> [DESCRIPTION OF THE TASK] From the data that follows, copy every line with the string "computer".

> [Stored data]
/---

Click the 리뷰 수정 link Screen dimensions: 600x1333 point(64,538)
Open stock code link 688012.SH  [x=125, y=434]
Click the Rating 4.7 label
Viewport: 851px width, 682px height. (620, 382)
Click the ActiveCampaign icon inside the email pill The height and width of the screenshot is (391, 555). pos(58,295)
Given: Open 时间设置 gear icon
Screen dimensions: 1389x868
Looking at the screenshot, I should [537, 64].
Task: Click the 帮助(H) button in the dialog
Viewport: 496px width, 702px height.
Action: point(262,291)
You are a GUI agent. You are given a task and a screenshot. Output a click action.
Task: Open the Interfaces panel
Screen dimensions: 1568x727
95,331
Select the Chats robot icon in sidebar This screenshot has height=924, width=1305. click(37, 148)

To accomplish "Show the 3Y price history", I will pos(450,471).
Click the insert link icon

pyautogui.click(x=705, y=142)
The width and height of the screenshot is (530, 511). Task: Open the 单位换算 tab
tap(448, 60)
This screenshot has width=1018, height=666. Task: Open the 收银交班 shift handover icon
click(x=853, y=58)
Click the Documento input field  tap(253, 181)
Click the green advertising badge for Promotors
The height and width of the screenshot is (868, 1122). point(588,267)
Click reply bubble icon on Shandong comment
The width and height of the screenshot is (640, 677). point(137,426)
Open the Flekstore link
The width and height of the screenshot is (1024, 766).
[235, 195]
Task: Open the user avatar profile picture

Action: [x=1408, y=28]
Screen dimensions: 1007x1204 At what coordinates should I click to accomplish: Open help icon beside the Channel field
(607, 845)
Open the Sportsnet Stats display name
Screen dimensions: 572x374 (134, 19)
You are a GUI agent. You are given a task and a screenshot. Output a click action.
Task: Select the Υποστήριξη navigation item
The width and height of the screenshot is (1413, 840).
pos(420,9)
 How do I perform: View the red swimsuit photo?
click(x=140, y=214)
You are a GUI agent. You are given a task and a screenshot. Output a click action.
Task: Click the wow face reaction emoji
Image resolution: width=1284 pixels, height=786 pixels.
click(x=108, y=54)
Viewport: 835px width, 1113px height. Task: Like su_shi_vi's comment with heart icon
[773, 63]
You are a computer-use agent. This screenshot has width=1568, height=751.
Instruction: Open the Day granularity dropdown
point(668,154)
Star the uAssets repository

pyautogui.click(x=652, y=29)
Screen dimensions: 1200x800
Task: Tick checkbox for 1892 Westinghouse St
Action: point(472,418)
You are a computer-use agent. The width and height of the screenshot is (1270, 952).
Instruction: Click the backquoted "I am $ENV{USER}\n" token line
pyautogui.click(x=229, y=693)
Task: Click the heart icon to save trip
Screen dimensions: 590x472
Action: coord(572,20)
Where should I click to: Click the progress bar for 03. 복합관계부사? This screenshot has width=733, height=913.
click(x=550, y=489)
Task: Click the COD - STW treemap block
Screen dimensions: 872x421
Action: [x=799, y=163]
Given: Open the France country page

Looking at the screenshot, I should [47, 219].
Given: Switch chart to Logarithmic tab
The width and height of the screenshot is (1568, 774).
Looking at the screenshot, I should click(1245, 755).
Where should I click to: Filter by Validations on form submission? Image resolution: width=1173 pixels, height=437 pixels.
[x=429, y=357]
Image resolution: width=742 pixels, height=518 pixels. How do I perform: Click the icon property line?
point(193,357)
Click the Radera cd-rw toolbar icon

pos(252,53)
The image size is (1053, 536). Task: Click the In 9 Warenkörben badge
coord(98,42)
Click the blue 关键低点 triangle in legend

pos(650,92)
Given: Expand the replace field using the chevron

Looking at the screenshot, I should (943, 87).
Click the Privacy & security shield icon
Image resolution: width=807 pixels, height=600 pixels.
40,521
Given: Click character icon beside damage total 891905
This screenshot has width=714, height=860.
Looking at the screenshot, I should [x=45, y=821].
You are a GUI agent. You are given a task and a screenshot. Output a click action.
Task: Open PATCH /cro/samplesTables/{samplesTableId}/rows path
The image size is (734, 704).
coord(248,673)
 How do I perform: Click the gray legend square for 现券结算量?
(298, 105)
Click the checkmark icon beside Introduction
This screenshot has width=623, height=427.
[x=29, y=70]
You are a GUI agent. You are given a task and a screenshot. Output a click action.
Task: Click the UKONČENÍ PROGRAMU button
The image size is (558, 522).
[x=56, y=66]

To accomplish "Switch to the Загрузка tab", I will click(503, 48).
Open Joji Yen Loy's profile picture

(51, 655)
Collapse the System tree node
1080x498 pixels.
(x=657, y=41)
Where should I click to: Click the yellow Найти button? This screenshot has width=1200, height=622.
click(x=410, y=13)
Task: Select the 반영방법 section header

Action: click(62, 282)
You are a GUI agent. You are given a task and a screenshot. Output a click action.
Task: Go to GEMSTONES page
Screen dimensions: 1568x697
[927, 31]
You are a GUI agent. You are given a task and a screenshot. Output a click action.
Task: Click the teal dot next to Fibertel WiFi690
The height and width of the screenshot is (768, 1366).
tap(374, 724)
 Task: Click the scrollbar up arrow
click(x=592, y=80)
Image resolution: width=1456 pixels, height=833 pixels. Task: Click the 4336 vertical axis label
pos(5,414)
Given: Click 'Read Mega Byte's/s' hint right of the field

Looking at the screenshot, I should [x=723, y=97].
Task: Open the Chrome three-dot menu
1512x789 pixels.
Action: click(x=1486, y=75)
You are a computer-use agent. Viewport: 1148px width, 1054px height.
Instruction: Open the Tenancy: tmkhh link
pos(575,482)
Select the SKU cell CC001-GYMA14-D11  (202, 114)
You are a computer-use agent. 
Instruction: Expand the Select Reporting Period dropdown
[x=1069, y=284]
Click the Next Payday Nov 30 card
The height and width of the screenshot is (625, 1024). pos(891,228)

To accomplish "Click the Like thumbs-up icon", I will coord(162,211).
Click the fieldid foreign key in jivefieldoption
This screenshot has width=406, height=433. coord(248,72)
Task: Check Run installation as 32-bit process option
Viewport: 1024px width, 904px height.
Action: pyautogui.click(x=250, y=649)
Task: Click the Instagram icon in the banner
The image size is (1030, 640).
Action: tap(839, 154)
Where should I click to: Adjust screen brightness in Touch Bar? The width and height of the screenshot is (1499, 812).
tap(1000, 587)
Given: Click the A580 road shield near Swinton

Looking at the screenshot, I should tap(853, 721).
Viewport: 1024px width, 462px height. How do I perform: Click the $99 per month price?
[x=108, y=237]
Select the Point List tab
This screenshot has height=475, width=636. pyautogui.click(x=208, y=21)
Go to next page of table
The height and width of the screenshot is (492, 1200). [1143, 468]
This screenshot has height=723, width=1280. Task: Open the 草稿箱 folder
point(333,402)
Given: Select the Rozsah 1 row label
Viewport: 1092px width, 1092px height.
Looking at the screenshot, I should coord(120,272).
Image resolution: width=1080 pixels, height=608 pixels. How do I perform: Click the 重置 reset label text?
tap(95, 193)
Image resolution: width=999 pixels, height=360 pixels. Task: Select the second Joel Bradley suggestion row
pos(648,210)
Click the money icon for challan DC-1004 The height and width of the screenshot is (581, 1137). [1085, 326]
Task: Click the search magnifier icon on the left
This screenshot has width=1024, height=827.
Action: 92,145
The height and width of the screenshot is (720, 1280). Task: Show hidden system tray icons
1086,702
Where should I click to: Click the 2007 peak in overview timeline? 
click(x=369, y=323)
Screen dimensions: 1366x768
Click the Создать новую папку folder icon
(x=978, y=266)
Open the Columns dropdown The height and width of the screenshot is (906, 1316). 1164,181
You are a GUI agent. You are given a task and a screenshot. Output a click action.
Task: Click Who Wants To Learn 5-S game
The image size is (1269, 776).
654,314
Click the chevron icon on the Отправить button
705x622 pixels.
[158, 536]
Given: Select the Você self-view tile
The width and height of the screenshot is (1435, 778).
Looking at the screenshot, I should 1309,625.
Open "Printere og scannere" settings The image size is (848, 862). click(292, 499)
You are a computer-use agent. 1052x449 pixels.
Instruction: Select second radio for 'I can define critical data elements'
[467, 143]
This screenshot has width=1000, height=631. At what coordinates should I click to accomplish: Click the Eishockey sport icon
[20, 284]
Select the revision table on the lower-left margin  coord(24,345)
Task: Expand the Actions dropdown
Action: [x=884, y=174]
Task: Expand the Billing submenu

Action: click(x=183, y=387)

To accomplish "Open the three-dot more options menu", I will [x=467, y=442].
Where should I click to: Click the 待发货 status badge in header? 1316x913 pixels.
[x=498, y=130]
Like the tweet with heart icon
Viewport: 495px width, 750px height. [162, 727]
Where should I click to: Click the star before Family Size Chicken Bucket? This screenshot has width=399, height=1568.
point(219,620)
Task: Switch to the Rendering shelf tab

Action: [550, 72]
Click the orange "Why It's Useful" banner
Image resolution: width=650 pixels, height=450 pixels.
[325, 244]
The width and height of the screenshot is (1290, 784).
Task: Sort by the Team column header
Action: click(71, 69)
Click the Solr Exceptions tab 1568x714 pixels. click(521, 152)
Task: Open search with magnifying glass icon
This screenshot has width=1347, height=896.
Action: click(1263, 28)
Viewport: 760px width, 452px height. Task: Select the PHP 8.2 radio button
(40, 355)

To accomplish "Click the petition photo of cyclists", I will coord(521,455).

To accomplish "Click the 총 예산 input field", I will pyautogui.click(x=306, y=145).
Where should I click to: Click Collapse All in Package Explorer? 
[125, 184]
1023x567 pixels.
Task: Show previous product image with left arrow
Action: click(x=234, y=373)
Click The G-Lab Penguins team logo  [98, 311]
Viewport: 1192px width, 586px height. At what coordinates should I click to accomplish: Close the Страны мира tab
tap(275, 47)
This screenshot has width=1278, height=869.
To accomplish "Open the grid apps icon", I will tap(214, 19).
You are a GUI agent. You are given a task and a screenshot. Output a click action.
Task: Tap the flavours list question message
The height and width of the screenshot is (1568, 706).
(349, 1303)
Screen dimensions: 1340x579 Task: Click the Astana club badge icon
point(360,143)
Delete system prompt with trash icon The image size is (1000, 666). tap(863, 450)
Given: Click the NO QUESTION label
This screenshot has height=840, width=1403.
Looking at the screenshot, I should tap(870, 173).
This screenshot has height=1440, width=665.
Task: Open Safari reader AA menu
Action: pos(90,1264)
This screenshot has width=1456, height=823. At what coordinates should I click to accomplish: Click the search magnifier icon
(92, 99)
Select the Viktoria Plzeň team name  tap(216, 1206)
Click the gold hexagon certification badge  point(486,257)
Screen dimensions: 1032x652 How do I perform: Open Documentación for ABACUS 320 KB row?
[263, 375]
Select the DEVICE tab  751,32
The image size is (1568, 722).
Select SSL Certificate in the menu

\---

> [RESULT OF THIS TASK]
You are a computer-use agent. This screenshot has width=1568, height=751.
You are a computer-use agent. The width and height of the screenshot is (1270, 952).
You are a computer-use agent. Viewport: 1148px width, 1054px height.
You are a computer-use agent. 
You are a computer-use agent. 1052x449 pixels.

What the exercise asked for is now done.